D. The role of non-governmental organizations
Canadian society has created a system of criminal justice to respond to those individuals who violate laws that have been prescribed to maintain social order and moral fortitude for all citizens. This system is designed to determine the guilt or innocence of the accused person within the machinery of the criminal justice system and encourage compliance by all members of society with the rules that have been laid out in law. The government departments that have been designated to carry out the functions of the criminal justice system have a clear mandate that is official, legal and specifically defined. For example, the Correctional Services of Canada exists through legislation which creates the body and gives it considerable authority and an absolute funding commitment from the Government of Canada. By way of contrast, the non-governmental organizations have a social mandate. They exist because citizens have banded together to "do something" about issues in criminal justice that concern them. While non-governmental organizations may receive some funding from government departments on a fee-for-service basis, they also solicit and raise funds through non-governmental sources such as theUnited Way and direct charitable contributions. Non-governmental organizations exist on the basis of voluntary participation in the community towards establishing a greater good, and as such, they carry with them the obvious advantage of being seen as charitable, moral and, therefore, good. It seems logical then, that creating a partnership between the government and the non-governmental organizations would allow each group to reap many benefits. By indirectly sharing the social mandate of the voluntary sector, the government would have a way of allowing those who work within the criminal justice system to benefit from the "good" or charitable image of the voluntary sector. This partnership also would create a mood through which the government could communicate directly with the community on matters of public concern. The involvement of hundreds or thousands of volunteers in the activities of criminal justice is a potent way of helping people understand the complexities of the system and bridge the gap between the public's perception of a youth crime crisis and the reality evident through statistical and empirical research.

The development of partnerships between government departments and non-governmental organizations recognizes the strengths that each partner brings to share and values the ability to do more together than separately. An alliance between the non-government organizations and government departments changes the image of a system that is responsible for the punishment of offenders from a simple-minded approach of applying "pain and torture" to those who break the law, to one which shows a careful articulation of values and principles which our society holds in high regard. Voluntary sector organizations do a great deal to promote the value of integration, to have people perceive the issues of criminal justice in terms other than simply punishment, and to broaden criminal justice issues so that they can be understood within the context of general social issues affecting other aspects of social and economic life in Canada.

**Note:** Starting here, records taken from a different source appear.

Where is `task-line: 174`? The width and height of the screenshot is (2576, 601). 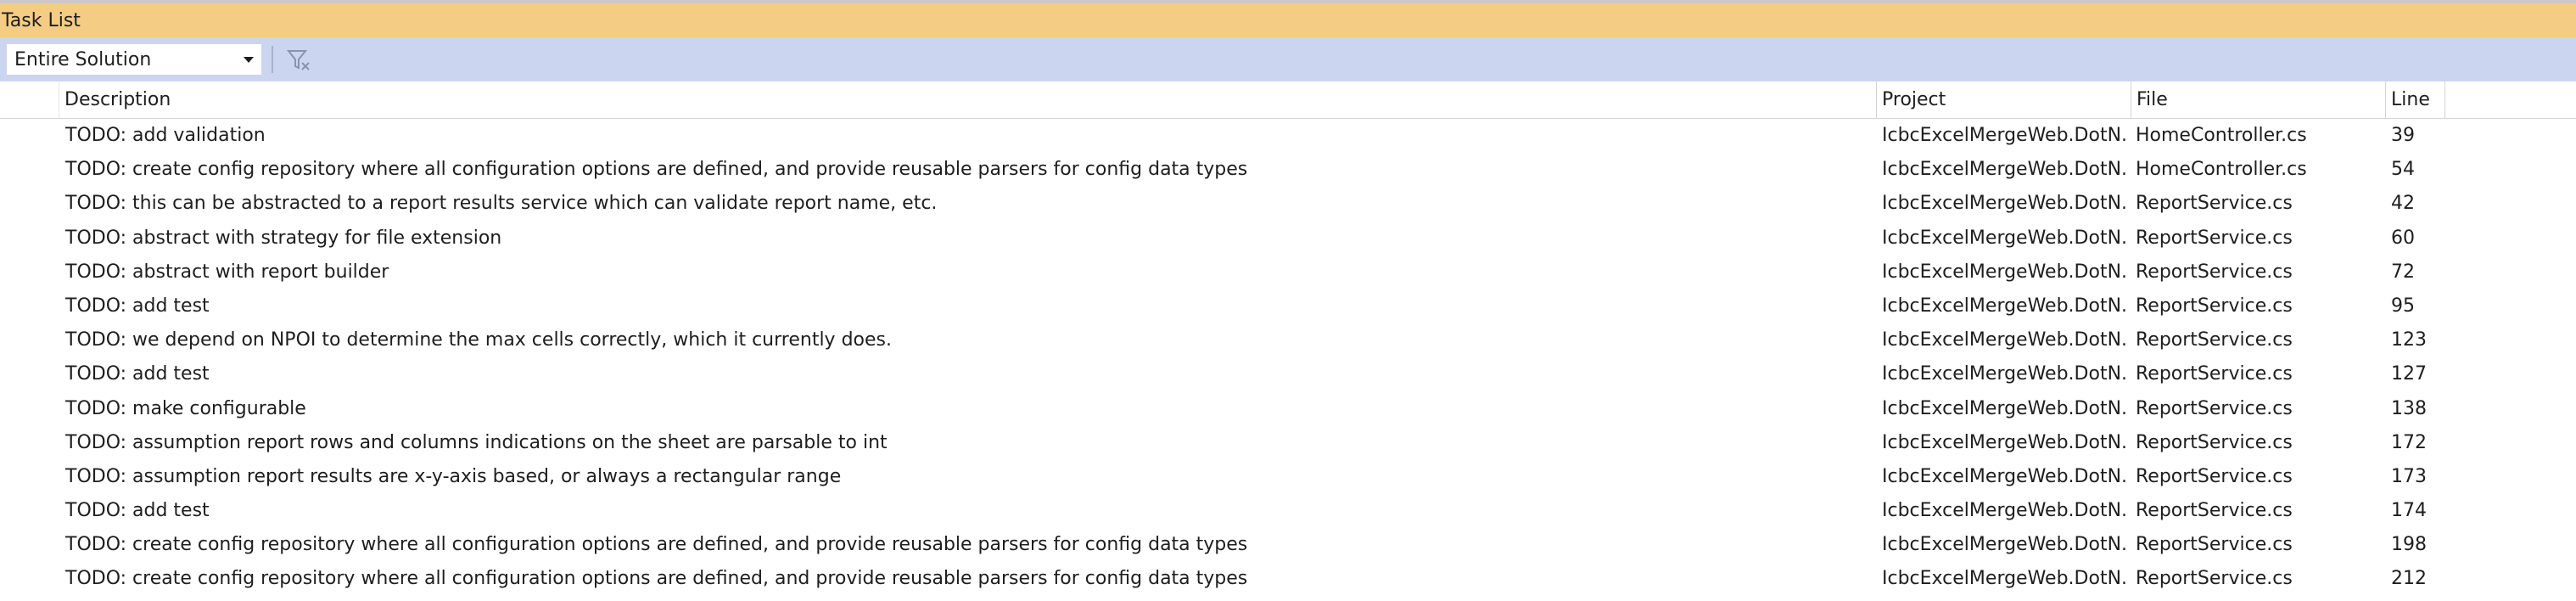
task-line: 174 is located at coordinates (2409, 511).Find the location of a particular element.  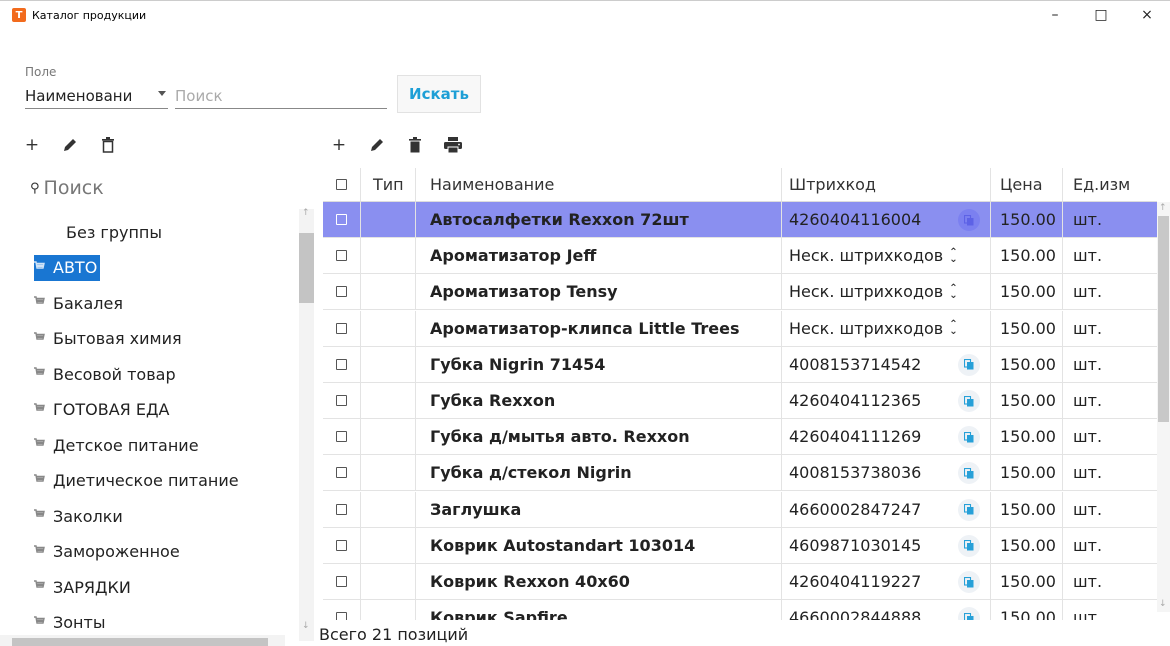

tree-item-label: Без группы is located at coordinates (114, 232).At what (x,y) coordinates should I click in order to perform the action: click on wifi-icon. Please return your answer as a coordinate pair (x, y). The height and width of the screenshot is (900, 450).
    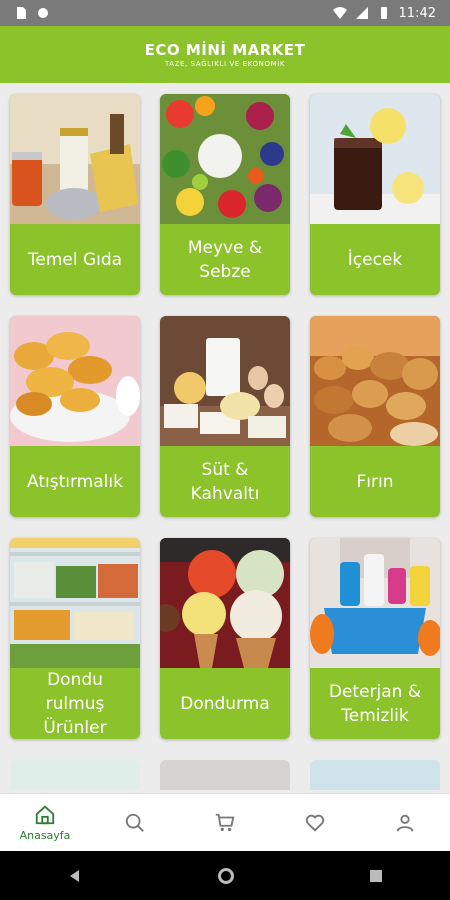
    Looking at the image, I should click on (340, 13).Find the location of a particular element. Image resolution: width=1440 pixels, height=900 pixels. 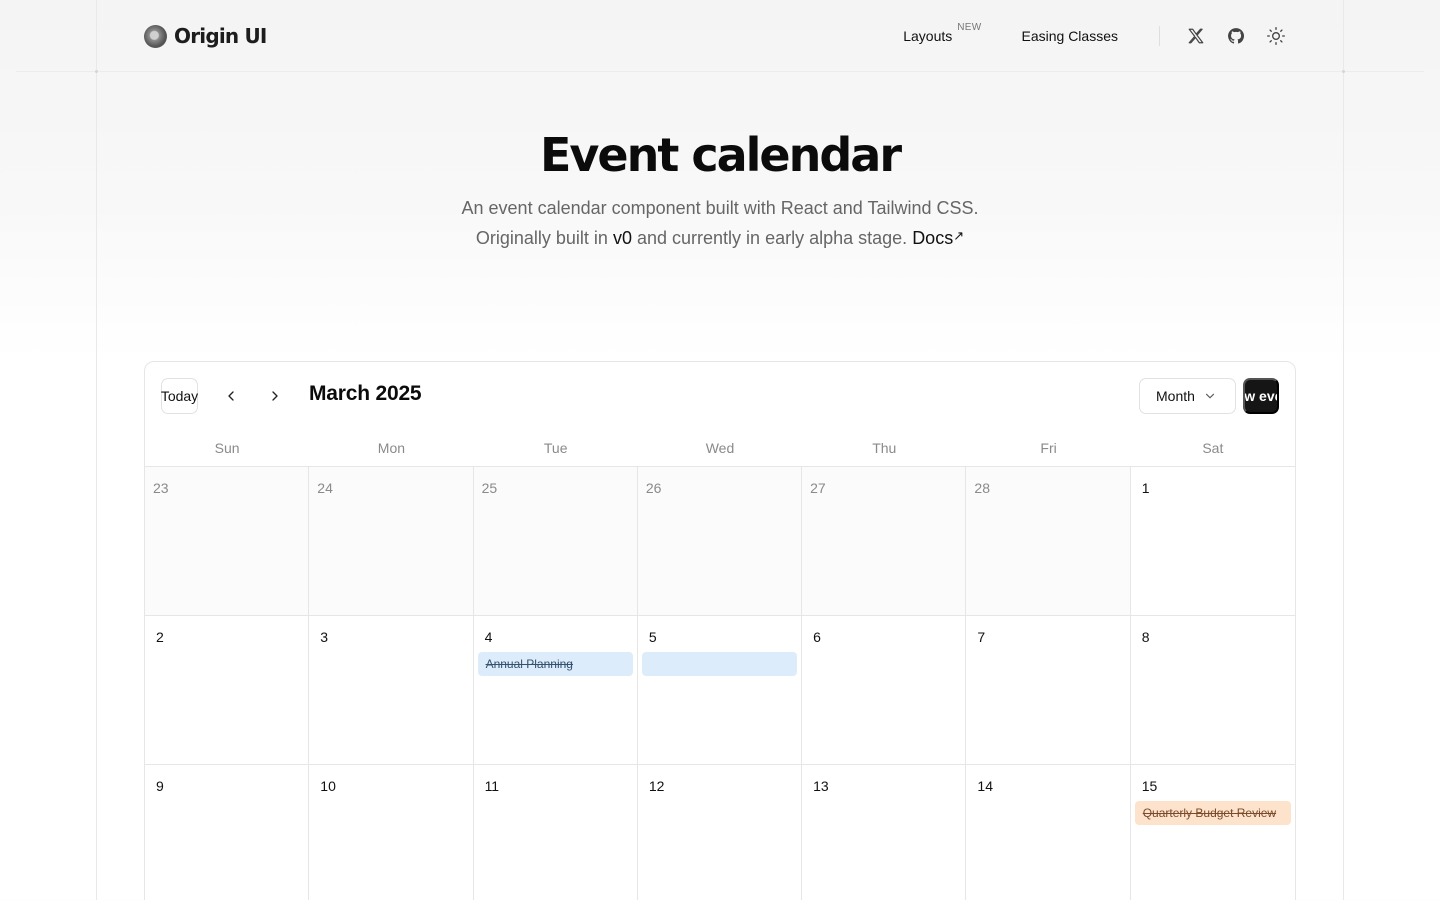

day-cell: 11 is located at coordinates (556, 832).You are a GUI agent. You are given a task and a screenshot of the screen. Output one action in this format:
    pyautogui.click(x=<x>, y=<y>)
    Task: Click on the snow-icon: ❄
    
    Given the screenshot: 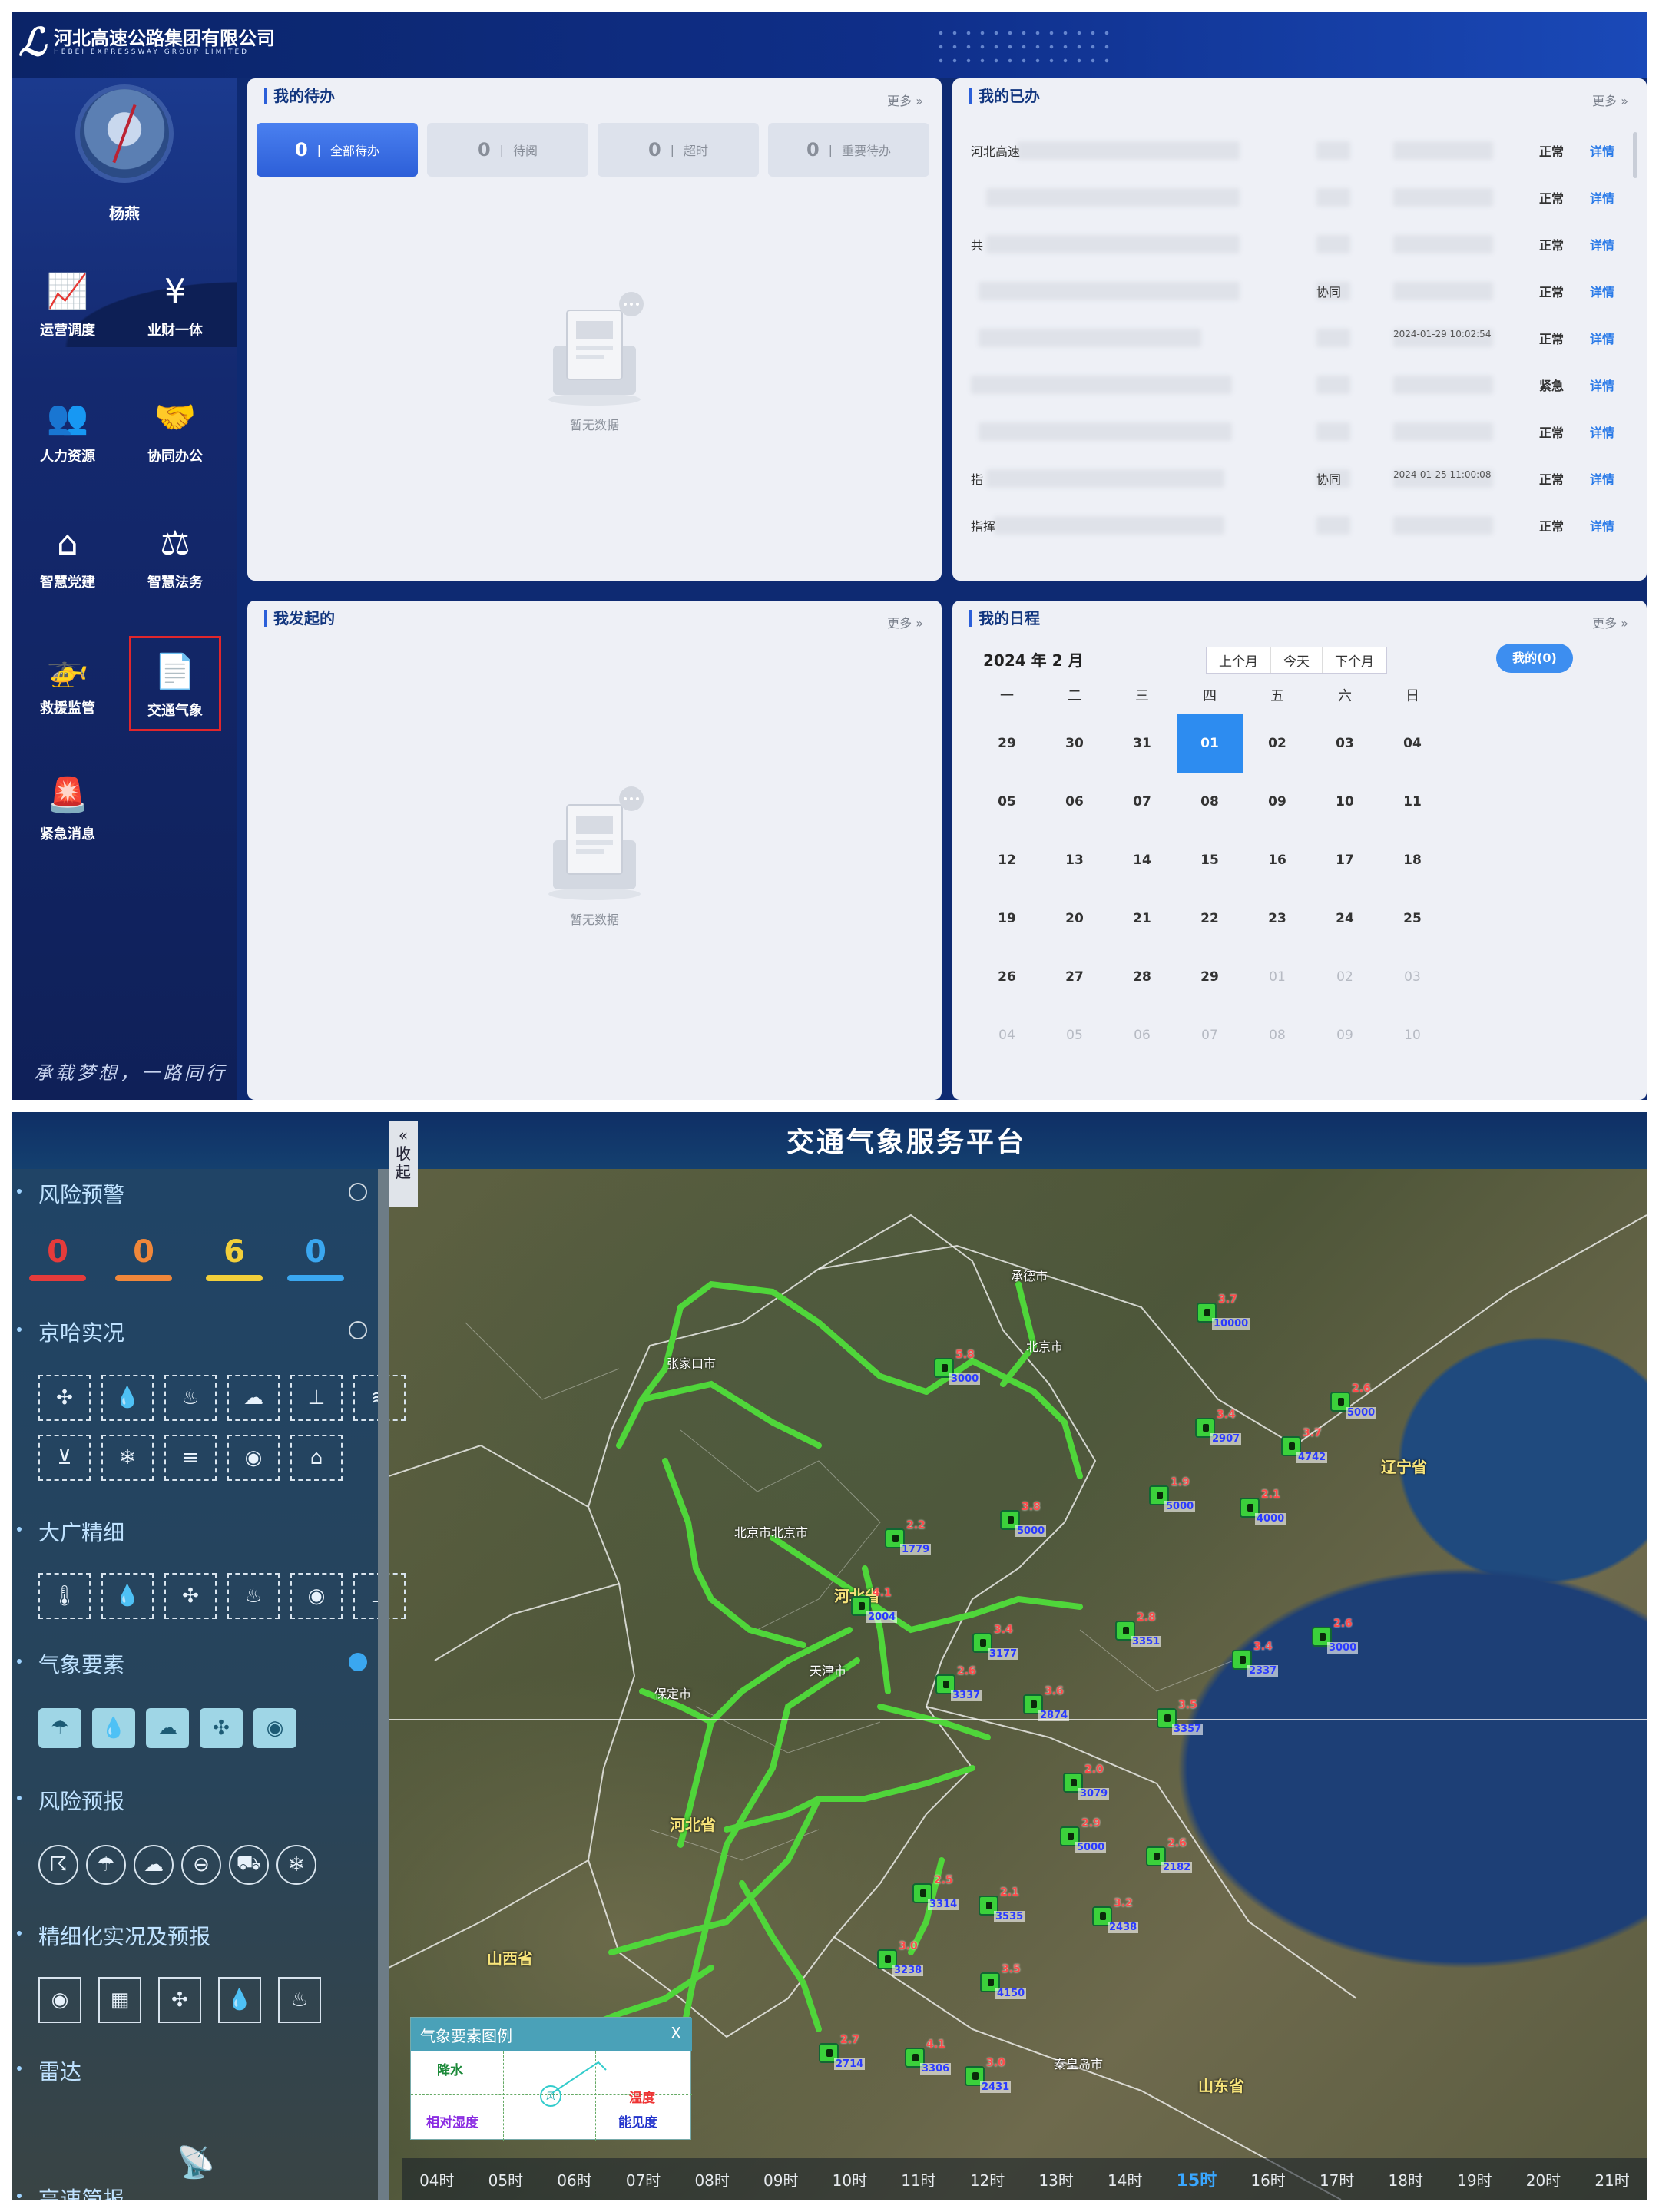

An example of the strength of non-government organizations can be seen in the development of the Youth Justice Coalition in December of 1994. The Coalition brought together more than forty organizations and individuals to collectively voice their opposition to the notion that Canadian society was in the grip of a youth crime crisis. This group, which ranged in membership from leading experts in the field of criminology and children's mental health to front-line agencies which have little or no involvement with the criminal justice system (i.e. early childhood educators, Canadian Safety Council), joined together despite ideological differences or preferences for rehabilitation. They insisted that an over-reliance on punishment of young people, rather than focusing on illiteracy, inadequate housing, school failure, alcohol and drug abuse and so on, is a short-term strategy that will do little to reduce the root causes of youthful offending. The focus of this group and other like-minded non-governmental organizations, is one of community education wherein the hundreds and thousands of volunteers within local communities across Canada are able to work directly to inform and promote a more balanced vision of the value of rehabilitation of young persons for the ultimate goal of protecting society. As the organization responsible for the creation of the Youth Justice Coalition, the John Howard Society is committed to the value of partnership with other non-government organizations and government departments.

It is with this spirit of partnership and a sharing of our long history of work with offenders in the community that we offer the Standing Committee on Justice and Legal Affairs our reasoned positions related to youth justice in Canada. It is our hope that our efforts at strengthening the network and relationships between the non-government sector and the government organization will continue in the future. We believe that we are a valuable ally in the communication of the essential message presented in the now legislated principle of youth justice that "crime prevention is essential to the long-term protection of society and requires addressing the underlying causes of crime by young persons and developing multi-disciplinary approaches to identifying and effectively responding to children and young persons at risk of committing offending behaviour in the future" (s. 3(1)(a)).